(WORK TO COMPLETE) What is the number of lines in the data that contain "group"? Nothing besides that number, please.

(EXERCISE DATA)
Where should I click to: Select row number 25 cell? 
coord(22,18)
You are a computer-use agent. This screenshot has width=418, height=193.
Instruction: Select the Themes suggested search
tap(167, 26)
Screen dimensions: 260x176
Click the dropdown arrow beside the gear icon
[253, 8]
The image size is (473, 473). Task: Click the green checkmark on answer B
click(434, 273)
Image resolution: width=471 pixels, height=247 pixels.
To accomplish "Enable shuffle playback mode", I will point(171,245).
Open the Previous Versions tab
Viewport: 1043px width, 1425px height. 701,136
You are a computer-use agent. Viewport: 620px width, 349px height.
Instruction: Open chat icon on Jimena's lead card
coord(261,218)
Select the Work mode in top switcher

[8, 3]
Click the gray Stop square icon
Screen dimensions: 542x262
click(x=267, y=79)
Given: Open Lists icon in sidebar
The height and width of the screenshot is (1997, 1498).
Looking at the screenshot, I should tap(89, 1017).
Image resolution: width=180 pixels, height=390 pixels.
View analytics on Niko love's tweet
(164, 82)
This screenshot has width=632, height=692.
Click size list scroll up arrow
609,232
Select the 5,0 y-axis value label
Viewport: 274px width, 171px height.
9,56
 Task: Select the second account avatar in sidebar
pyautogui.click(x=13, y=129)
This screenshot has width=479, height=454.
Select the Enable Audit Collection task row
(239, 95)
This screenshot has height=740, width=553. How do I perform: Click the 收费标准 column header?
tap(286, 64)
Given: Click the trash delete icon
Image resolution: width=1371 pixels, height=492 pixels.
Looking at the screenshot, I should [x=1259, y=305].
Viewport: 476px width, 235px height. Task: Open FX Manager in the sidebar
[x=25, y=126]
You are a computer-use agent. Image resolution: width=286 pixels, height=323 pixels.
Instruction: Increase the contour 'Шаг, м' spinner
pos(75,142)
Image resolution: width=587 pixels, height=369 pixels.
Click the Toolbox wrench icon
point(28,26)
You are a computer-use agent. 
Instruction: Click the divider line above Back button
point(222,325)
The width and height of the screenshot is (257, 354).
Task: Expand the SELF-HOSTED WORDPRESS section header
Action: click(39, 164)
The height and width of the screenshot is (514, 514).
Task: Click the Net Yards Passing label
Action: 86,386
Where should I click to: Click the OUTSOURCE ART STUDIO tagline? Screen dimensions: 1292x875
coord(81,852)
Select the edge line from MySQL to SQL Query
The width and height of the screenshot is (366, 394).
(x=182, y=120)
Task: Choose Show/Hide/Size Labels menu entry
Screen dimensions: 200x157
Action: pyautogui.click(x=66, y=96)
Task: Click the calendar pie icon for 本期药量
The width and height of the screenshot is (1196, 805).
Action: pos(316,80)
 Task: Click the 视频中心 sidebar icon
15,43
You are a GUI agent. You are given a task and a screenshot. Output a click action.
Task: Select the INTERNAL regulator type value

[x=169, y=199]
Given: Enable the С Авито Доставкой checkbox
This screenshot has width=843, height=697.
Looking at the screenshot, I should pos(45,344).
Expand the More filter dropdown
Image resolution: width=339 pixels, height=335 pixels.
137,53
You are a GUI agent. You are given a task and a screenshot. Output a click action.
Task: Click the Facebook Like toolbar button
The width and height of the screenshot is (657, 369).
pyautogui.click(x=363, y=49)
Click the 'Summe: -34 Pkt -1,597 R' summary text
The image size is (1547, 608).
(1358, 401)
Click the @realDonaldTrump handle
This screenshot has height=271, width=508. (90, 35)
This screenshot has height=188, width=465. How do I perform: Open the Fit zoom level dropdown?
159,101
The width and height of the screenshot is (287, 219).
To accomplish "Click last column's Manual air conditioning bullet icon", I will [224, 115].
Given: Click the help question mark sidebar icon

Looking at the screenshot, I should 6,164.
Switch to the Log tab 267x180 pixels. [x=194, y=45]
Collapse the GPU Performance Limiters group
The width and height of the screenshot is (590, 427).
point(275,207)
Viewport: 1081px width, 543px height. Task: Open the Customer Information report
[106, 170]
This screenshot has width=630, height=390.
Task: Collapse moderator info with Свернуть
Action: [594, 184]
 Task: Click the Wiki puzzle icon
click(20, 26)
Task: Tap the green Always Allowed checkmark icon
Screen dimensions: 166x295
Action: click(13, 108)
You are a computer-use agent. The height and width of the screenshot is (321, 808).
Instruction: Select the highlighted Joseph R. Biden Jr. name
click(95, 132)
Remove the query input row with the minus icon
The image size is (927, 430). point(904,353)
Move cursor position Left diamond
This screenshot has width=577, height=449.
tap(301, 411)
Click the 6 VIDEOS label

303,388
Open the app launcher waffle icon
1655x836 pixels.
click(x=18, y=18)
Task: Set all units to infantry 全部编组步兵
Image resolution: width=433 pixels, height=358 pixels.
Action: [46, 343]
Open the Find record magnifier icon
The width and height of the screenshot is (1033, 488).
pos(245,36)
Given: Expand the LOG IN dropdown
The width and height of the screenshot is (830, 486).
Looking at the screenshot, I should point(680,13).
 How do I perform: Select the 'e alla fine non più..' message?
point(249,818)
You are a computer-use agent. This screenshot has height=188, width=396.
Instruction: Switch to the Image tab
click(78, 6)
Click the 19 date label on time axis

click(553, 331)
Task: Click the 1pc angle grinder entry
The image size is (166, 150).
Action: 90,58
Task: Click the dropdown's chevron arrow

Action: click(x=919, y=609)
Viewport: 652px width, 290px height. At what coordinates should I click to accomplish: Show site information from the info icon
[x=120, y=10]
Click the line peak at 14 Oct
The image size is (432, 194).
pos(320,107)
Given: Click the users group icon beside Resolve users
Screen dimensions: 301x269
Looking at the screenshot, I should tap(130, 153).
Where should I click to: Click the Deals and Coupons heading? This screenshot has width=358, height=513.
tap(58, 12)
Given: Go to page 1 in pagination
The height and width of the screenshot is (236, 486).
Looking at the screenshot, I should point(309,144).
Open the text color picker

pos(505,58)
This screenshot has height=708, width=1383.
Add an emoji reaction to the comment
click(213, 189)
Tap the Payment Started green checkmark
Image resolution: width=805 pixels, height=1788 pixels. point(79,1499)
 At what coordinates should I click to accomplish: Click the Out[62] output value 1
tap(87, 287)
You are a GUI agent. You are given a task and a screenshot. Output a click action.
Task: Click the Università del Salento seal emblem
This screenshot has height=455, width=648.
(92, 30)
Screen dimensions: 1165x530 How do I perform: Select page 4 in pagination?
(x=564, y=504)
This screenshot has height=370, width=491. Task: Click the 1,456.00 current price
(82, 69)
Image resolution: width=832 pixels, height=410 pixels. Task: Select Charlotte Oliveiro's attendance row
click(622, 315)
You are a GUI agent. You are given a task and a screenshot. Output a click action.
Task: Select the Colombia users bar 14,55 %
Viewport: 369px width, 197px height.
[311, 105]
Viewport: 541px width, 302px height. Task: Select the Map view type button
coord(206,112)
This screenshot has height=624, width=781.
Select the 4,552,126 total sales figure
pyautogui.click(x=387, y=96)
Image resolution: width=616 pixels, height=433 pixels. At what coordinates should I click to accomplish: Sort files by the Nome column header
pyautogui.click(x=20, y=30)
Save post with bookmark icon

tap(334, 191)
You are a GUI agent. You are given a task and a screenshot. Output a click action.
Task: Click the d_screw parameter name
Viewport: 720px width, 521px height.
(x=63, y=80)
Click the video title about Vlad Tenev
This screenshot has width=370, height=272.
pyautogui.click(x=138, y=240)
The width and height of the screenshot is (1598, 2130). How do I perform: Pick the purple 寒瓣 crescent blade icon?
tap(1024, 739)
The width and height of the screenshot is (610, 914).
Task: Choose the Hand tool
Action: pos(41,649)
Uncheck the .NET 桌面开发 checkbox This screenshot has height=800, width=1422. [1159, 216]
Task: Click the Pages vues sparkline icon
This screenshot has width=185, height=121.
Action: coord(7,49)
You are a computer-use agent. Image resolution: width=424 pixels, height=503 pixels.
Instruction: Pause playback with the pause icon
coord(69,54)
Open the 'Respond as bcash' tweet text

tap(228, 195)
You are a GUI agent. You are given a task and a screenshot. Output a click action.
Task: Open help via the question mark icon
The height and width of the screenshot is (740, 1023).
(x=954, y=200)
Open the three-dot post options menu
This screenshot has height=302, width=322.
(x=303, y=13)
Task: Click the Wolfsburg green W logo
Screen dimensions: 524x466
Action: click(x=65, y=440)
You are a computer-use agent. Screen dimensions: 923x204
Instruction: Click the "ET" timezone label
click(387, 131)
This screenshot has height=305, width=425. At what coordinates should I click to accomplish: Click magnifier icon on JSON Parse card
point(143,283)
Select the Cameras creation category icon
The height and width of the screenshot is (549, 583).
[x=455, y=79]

(SOLUTION TO THIS PROBLEM) 2